Kelsey (Happyolks) says
Oh my, this looks fabulous. I’ve been experimenting a lot with dairy-free ice creams since investing in an ice cream machine, this one looks like an absolute winner. Do you soak your cashews in the fridge? I’ve heard of some mold issues with these nuts in particular when soaking.
Sarah (Snippets of Thyme) says
I can imagine how exciting it was to scoop out this beautiful ice cream for the first time! Delicious.
Tres Delicious says
This does look delicious. Can’t wait to make it this weekend. Nice blog.
Annick says
amazing, as usual! thank you so much! everything’s perfect! what a dream!
Angela Anderkin says
this is absolutely divine~It brings me such joy to gaze at your miraculous creations~
Golubka says
Thanks so much for your input and kind words, everyone!

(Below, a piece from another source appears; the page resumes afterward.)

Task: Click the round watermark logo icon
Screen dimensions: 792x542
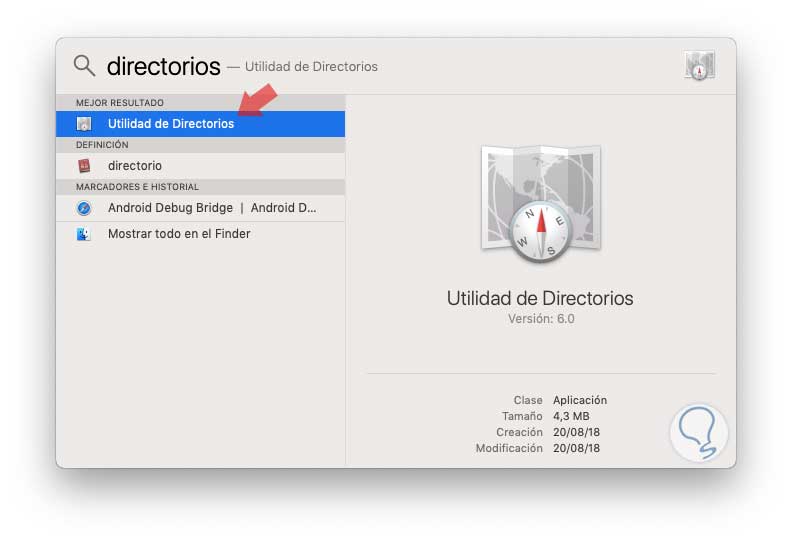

Lisa, we’ve had the same sad coconut story happening. A few months ago, they disappeared completely, but recently started popping up again here and there. Where in Asia are you going? Sounds so exciting.
Mary, you know how, with regular store bought ice cream, when you open it first it is perfectly scoopable? But it’s never the same after that and gets really hard. It’s the same story with this ice cream, if you’ve had it in the freezer for a long time, it’s best to let it sit out a bit before serving.
Kelsey, thank you! It’s strange, I’ve never heard or ran into that difficulty before. I always soak cashews in room temperature and they never go moldy.
Sarah, thanks so much. So glad you share my excitement :)
Knife man says
If everyone tasted this, you’d put all the ice cream and frozen yogurt shops out of business. What a great recipe and beautiful photography! You have a very lucky family, not to mention well fed.
Elenore (E) says
Gosh, your photos are seriously stunning! To bad it´s not possible to find young coconuts where I live.. Otherwise I would try the ice cream!
Julie the Alkaline Sister says
Looks and sounds divine! Must try! Love all the spices in this recipe.